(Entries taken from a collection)

----------

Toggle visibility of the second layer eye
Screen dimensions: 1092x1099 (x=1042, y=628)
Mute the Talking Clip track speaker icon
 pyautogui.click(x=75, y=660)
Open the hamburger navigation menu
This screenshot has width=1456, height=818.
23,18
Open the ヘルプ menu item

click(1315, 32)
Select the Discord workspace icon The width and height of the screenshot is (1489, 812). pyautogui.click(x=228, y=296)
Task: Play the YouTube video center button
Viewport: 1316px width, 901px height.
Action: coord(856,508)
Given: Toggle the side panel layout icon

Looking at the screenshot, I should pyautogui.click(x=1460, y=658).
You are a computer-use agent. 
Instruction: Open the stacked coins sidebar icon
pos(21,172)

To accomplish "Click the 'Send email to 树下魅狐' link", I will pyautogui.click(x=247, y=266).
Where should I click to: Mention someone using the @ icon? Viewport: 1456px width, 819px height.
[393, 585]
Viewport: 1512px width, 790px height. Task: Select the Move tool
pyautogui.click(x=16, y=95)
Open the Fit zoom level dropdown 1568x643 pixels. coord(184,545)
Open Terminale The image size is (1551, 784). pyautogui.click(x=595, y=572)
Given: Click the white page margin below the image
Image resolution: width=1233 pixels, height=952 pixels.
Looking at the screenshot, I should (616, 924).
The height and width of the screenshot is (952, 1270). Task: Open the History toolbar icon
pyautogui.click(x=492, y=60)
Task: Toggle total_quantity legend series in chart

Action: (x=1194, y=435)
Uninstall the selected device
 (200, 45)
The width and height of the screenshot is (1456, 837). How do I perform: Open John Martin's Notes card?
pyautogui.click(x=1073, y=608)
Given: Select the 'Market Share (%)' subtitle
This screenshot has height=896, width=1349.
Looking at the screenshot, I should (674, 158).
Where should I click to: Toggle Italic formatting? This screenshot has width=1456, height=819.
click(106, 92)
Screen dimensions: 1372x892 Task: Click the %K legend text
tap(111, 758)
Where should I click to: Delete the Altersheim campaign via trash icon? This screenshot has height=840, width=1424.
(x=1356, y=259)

----------

§ **AIM OF THE TASK**
The expected output is the lines from the one with "Given: Click the" through the end of the data, exactly as written and nothing more.

§ **ANSWER FOR THIS EXERCISE**
Given: Click the white page margin below the image
Image resolution: width=1233 pixels, height=952 pixels.
Looking at the screenshot, I should (616, 924).
The height and width of the screenshot is (952, 1270). Task: Open the History toolbar icon
pyautogui.click(x=492, y=60)
Task: Toggle total_quantity legend series in chart

Action: (x=1194, y=435)
Uninstall the selected device
 (200, 45)
The width and height of the screenshot is (1456, 837). How do I perform: Open John Martin's Notes card?
pyautogui.click(x=1073, y=608)
Given: Select the 'Market Share (%)' subtitle
This screenshot has height=896, width=1349.
Looking at the screenshot, I should (674, 158).
Where should I click to: Toggle Italic formatting? This screenshot has width=1456, height=819.
click(106, 92)
Screen dimensions: 1372x892 Task: Click the %K legend text
tap(111, 758)
Where should I click to: Delete the Altersheim campaign via trash icon? This screenshot has height=840, width=1424.
(x=1356, y=259)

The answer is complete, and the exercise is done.